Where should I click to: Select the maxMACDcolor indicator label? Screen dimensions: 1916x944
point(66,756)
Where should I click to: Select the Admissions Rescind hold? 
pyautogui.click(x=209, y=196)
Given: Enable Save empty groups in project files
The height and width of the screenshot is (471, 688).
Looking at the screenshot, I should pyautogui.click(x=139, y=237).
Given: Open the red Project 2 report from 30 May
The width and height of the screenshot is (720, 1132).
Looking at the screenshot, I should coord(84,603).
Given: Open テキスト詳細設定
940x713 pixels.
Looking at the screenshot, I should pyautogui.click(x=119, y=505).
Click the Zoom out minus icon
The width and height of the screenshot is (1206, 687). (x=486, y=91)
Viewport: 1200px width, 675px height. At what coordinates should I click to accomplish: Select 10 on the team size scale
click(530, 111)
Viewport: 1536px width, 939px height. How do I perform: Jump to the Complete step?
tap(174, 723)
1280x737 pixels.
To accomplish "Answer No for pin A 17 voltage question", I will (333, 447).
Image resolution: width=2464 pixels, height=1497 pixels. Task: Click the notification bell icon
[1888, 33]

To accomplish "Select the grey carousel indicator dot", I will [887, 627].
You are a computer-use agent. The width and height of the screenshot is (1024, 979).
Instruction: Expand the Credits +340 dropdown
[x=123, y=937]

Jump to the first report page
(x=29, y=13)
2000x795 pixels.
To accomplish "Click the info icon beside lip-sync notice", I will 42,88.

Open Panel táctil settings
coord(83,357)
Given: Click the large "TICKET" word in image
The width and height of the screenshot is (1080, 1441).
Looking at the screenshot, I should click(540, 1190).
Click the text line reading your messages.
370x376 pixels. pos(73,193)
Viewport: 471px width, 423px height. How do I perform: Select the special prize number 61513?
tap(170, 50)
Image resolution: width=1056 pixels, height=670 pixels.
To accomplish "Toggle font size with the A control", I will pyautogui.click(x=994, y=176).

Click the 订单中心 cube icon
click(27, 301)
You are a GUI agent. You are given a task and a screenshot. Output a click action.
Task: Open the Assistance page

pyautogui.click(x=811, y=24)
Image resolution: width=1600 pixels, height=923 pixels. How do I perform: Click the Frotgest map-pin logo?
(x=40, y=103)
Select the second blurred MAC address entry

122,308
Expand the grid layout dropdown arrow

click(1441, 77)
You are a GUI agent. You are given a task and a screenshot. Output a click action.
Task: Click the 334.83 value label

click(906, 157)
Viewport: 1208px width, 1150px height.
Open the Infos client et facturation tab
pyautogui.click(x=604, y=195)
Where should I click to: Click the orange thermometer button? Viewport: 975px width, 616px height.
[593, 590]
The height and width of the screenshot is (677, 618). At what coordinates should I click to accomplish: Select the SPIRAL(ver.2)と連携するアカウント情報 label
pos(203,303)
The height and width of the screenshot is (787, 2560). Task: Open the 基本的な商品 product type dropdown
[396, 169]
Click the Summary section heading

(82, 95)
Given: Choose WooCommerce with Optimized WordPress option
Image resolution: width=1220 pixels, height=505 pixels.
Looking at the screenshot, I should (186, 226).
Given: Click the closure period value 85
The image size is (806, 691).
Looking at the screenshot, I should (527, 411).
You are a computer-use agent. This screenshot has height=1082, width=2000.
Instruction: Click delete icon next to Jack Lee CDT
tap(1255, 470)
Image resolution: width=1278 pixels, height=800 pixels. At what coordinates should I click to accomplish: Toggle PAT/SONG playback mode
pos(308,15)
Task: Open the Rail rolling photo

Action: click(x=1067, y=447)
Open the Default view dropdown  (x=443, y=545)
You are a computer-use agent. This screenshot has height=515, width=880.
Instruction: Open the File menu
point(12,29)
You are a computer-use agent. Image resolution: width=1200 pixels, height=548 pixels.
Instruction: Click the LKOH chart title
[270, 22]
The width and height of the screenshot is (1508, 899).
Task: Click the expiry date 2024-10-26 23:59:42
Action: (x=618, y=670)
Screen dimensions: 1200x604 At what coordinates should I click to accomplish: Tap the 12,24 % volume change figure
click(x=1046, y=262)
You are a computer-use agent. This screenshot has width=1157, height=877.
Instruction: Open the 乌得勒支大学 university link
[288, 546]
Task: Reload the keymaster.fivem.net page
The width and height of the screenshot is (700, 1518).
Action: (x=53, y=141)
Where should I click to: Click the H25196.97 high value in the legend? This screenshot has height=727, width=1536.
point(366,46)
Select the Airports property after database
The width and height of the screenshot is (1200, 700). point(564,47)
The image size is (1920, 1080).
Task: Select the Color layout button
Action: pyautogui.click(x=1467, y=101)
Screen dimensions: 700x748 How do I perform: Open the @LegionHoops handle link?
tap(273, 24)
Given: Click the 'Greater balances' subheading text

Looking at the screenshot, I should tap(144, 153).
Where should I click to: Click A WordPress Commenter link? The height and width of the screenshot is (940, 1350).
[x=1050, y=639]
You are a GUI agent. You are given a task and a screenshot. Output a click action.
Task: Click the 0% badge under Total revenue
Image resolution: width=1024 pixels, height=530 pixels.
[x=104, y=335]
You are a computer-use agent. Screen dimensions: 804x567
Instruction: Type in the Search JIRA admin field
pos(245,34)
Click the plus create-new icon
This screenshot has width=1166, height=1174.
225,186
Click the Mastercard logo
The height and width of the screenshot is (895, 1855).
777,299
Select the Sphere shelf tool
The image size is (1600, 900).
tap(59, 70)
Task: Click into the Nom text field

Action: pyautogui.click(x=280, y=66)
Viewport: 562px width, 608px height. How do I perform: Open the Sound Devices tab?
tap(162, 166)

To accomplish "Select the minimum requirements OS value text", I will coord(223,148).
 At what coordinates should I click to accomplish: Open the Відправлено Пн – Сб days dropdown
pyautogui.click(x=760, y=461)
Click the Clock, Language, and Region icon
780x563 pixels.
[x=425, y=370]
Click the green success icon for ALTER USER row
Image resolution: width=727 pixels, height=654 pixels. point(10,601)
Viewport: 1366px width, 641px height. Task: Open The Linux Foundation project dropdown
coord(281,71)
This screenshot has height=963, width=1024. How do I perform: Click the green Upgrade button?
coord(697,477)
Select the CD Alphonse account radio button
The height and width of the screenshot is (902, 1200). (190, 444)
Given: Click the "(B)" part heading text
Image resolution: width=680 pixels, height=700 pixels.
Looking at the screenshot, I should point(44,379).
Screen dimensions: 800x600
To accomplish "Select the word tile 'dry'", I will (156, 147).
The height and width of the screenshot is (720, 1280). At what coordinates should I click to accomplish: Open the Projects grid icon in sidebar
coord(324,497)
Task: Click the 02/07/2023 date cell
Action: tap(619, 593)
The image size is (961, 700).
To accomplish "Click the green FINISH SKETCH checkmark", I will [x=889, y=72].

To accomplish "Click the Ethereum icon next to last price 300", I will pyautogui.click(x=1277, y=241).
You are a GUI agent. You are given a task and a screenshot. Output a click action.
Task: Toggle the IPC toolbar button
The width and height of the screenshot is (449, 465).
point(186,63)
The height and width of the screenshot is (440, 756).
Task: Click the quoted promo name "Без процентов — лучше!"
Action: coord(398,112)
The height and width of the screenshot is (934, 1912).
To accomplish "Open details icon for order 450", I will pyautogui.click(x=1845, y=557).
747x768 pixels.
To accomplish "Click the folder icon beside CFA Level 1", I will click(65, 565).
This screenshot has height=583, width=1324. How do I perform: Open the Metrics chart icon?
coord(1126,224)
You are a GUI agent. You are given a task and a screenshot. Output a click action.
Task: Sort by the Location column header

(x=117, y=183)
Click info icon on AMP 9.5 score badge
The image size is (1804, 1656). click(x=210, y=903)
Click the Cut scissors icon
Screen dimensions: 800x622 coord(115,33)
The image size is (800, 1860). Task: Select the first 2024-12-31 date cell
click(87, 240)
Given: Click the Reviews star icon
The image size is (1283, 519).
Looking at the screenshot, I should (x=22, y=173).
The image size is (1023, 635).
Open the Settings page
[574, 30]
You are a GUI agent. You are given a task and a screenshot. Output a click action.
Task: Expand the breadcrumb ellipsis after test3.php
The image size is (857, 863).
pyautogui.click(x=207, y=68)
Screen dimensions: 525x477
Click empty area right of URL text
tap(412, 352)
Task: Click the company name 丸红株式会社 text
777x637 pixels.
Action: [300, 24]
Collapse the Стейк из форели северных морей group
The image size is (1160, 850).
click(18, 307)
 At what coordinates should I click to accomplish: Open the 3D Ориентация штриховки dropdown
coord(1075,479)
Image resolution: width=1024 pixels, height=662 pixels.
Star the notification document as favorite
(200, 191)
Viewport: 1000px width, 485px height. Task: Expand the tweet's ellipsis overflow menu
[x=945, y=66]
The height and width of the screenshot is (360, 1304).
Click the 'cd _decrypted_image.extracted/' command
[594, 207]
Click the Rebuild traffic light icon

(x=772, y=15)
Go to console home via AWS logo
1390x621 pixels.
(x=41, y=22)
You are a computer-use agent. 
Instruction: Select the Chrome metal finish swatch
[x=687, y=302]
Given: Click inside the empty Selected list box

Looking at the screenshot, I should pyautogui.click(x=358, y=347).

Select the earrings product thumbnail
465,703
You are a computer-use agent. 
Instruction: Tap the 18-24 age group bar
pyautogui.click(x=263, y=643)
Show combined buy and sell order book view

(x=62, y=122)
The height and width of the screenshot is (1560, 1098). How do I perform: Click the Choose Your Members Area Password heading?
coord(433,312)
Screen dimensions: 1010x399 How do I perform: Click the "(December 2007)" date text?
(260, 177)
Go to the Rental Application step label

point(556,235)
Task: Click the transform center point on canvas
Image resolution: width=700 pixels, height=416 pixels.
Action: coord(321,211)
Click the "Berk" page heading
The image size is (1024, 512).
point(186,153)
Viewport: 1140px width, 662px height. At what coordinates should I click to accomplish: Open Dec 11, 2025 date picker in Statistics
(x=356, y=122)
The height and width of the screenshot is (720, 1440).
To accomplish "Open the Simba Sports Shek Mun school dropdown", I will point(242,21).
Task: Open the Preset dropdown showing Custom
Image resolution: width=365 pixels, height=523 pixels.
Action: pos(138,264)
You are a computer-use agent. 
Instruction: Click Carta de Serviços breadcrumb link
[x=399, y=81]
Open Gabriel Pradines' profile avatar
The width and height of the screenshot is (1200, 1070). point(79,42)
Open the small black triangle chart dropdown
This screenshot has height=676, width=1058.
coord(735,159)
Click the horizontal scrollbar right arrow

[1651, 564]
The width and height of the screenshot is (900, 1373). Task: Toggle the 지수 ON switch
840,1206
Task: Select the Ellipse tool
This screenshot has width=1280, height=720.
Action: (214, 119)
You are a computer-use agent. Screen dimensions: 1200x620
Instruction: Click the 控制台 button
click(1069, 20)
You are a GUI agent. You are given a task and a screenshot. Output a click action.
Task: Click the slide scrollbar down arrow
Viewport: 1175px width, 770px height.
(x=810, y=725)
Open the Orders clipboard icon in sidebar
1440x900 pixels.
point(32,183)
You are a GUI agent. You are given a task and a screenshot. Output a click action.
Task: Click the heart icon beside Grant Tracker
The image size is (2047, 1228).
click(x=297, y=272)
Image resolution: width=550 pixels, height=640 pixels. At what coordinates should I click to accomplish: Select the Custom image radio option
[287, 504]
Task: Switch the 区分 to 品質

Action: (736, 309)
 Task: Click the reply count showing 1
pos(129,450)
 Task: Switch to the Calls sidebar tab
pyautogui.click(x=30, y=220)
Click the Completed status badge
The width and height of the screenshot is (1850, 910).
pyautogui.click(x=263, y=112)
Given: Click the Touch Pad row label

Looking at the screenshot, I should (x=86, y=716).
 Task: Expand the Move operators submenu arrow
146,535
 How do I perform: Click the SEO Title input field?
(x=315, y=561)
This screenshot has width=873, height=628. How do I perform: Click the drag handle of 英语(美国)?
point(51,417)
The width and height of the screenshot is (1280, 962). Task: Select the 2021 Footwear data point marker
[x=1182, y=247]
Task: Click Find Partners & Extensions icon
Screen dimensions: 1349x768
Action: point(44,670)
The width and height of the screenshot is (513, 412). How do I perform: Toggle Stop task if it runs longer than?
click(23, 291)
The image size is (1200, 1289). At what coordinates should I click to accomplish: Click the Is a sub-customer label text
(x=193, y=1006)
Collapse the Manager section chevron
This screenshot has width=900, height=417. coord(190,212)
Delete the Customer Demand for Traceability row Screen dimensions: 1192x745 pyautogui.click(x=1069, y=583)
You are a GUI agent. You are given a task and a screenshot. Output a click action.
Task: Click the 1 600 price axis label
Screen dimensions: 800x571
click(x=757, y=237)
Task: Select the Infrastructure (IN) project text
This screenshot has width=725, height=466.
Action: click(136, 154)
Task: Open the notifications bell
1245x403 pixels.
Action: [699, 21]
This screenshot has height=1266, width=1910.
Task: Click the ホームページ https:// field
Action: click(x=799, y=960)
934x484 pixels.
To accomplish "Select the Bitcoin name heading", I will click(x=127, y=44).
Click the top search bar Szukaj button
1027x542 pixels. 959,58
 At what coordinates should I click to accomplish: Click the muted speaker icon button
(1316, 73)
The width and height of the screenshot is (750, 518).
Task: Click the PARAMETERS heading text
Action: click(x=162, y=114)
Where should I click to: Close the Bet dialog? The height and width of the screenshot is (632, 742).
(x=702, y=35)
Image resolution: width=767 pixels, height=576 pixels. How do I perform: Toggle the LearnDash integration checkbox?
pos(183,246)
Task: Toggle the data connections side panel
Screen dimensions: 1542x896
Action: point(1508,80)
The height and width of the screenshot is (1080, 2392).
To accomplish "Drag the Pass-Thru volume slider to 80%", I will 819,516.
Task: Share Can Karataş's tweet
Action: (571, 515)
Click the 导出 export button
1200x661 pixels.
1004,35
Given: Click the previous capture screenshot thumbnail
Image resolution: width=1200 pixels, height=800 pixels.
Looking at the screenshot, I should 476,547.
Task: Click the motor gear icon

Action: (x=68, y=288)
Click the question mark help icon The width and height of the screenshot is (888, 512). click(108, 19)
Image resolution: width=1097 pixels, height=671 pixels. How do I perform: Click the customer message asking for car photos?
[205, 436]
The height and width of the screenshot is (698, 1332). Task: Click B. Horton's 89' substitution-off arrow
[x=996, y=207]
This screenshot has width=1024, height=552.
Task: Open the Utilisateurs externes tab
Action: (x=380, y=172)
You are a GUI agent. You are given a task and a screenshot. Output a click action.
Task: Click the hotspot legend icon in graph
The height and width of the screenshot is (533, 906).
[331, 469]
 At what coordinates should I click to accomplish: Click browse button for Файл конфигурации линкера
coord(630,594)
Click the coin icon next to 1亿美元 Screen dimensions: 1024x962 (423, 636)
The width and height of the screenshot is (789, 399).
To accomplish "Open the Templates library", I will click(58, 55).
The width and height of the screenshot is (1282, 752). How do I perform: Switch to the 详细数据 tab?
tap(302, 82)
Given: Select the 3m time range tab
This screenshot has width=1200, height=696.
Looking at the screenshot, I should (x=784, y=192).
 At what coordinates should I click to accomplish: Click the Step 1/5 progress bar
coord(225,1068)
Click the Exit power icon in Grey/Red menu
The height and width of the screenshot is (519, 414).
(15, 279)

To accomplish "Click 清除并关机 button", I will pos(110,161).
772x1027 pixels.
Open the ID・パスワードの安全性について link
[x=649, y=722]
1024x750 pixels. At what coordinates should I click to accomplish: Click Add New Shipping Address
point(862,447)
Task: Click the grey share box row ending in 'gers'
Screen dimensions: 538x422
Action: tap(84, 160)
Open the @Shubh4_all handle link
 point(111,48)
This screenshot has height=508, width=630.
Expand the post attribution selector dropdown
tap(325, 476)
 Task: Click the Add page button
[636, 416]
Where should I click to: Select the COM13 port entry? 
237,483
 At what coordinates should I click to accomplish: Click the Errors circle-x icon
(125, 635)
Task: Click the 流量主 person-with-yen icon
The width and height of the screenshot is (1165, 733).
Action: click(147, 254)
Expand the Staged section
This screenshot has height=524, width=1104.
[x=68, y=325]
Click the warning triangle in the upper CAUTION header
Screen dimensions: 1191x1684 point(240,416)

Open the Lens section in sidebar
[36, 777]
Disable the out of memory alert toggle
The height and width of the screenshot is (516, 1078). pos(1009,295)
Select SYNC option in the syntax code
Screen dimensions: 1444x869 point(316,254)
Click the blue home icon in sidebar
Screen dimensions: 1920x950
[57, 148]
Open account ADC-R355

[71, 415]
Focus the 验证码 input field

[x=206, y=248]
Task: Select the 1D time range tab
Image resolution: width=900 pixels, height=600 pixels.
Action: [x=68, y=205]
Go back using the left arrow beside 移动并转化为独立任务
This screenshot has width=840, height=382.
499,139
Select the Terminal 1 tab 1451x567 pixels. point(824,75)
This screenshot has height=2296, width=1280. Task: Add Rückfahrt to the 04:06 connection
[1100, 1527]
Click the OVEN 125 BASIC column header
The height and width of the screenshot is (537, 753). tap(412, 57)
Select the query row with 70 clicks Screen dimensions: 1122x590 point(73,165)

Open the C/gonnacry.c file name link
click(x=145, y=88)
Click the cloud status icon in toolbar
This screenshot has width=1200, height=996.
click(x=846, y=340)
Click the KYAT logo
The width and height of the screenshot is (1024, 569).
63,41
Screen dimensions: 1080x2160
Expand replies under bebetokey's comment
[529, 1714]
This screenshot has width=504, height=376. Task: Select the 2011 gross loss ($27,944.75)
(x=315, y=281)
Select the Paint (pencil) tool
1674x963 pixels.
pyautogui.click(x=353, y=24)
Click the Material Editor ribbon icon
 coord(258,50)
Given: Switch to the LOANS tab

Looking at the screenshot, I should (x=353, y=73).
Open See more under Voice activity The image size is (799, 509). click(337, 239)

• • • • • • •

● **PROMPT**
Starting at the first line of the records, print each line exactly, stopping after the line that contains "You are a computer-use agent. The".

● **ANSWER BOX**
Where should I click to: Select the maxMACDcolor indicator label? Screen dimensions: 1916x944
point(66,756)
Where should I click to: Select the Admissions Rescind hold? 
pyautogui.click(x=209, y=196)
Given: Enable Save empty groups in project files
The height and width of the screenshot is (471, 688).
Looking at the screenshot, I should pyautogui.click(x=139, y=237).
Given: Open the red Project 2 report from 30 May
The width and height of the screenshot is (720, 1132).
Looking at the screenshot, I should coord(84,603).
Given: Open テキスト詳細設定
940x713 pixels.
Looking at the screenshot, I should pyautogui.click(x=119, y=505).
Click the Zoom out minus icon
The width and height of the screenshot is (1206, 687). (x=486, y=91)
Viewport: 1200px width, 675px height. At what coordinates should I click to accomplish: Select 10 on the team size scale
click(530, 111)
Viewport: 1536px width, 939px height. How do I perform: Jump to the Complete step?
tap(174, 723)
1280x737 pixels.
To accomplish "Answer No for pin A 17 voltage question", I will (333, 447).
Image resolution: width=2464 pixels, height=1497 pixels. Task: Click the notification bell icon
[1888, 33]

To accomplish "Select the grey carousel indicator dot", I will [887, 627].
You are a computer-use agent. The width and height of the screenshot is (1024, 979).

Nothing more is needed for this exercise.